Ero sicuro che mi aveva riconosciuto, e mortalmente offeso che non ne avesse dato segno. Dal mio mestiere io non mi aspetto nulla: né cattedre universitarie, né seggi parlamentari, né cavalierati o commende. Ma il «bravo!» del lettore, o almeno la sua curiosità e il suo interesse, lo voglio, lo esigo, non ammetto che mi venga lesinato. Tutto, con gli anni, mi si è intorpidito e ottuso, meno questa cupidigia di popolarità: ne sono ghiotto come lo ero quando cominciai, e una giornata che passa senza che nessuno mi fermi in strada per dirmi che concorda o discorda da me, mi sembra una giornata perduta.

Il lettore 
Arrivammo a Torino. Mi avviai all’uscita. Stavo per varcarla quando il signore, che mi seguiva, mi si affiancò e mi fece: «Ho letto quel suo articolo sull’agricoltura, e devo dire che condivido le sue idee». Lo fissai. «Ma guarda ’sto cretino - pensavo, - me lo dice ora. Potevamo ingannare la noia del tragitto con una bella conversazione, e invece...». Ma poi la gratitudine prevalse sulla rabbia, tanto che gli proposi di prendere insieme un caffè. 

Alla cassa si svolse una nobile gara, degna in tutto di un toscano e di un piemontese, fra chi più voleva pagare e più sperava che pagasse l’altro. Vinsi, cioè persi io. Ma ormai ero talmente euforico che gli proposi, anzi, gl’imposi di accompagnarlo in tassì a casa, visto ch’era sull’itinerario del mio albergo. Lo aiutai anche a portare le valigie fin sulla soglia. E alla fine stavo quasi per abbracciarlo quando all’ultimo tuffo mi ricordai che le piemontesi non chiedono di meglio, ma i piemontesi non si abbracciano: è già manna se dopo cinquant’anni di amicizia si riesce a dargli del tu. 

Mi chiedo cosa sarebbe stato di me se, invece che all’epilogo, mi fossi accasato tra loro all’inizio della mia carriera, e a tempo pieno. Non prendetemi per presuntuoso, ma credo che, pur con qualche deviazionismo culinario, sarei diventato un buon piemontese anch’io, e probabilmente fra i più schizzinosi. In fondo, a un toscano terragno come me, niente è più congeniale di una civiltà di castello qual è, gratta gratta, quella piemontese, coi suoi cavallereschi ideali calzati di scarpe di vacchetta. 

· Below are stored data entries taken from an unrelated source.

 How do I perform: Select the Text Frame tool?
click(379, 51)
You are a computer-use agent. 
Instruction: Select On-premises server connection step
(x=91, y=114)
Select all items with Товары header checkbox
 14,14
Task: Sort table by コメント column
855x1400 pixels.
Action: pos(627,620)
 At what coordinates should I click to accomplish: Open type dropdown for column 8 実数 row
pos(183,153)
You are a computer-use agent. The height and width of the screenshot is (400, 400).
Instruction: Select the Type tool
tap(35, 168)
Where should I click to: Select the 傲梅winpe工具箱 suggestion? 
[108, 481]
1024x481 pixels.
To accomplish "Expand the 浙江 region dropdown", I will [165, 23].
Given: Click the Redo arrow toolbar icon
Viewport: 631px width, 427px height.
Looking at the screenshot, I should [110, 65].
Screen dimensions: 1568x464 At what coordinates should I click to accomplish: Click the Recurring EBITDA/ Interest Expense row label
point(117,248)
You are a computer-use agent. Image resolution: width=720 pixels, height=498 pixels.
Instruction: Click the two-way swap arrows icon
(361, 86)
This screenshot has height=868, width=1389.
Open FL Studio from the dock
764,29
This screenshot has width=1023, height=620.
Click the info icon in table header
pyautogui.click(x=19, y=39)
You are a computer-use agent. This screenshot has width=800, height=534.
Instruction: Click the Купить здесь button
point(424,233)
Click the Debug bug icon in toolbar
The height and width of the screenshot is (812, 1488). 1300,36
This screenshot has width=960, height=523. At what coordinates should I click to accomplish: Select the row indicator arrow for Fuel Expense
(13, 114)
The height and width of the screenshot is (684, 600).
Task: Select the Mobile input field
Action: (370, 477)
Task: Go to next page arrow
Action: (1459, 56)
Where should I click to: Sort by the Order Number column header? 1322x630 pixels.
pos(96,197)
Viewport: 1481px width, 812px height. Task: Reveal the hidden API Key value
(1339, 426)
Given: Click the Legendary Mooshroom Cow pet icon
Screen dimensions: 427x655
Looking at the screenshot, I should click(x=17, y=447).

È andata altrimenti, pazienza. E ora addio, caro lettore, e grazie dell’ospitalità. Ti confesso che, entrando in casa tua, ero molto imbarazzato. Ma mi bastò poco per accorgermi che di questo imbarazzo voi soffrite quasi quanto coloro a cui lo incutete. Esentatemi da una dichiarazione di amore perché a gente come voi è difficile farne. Ma in questo pudore mi sento vostro pari e vostro complice. 

Avrò un giornale a Milano, e cercherò di farlo molto bello, bellissimo. Ma anche se ci sarò riuscito, seguiterò a rimpiangere il vostro. Mi dicevano che ci avrei sofferto il freddo. Ci ho trovato, sotto una coltre di silenzio, il caldo.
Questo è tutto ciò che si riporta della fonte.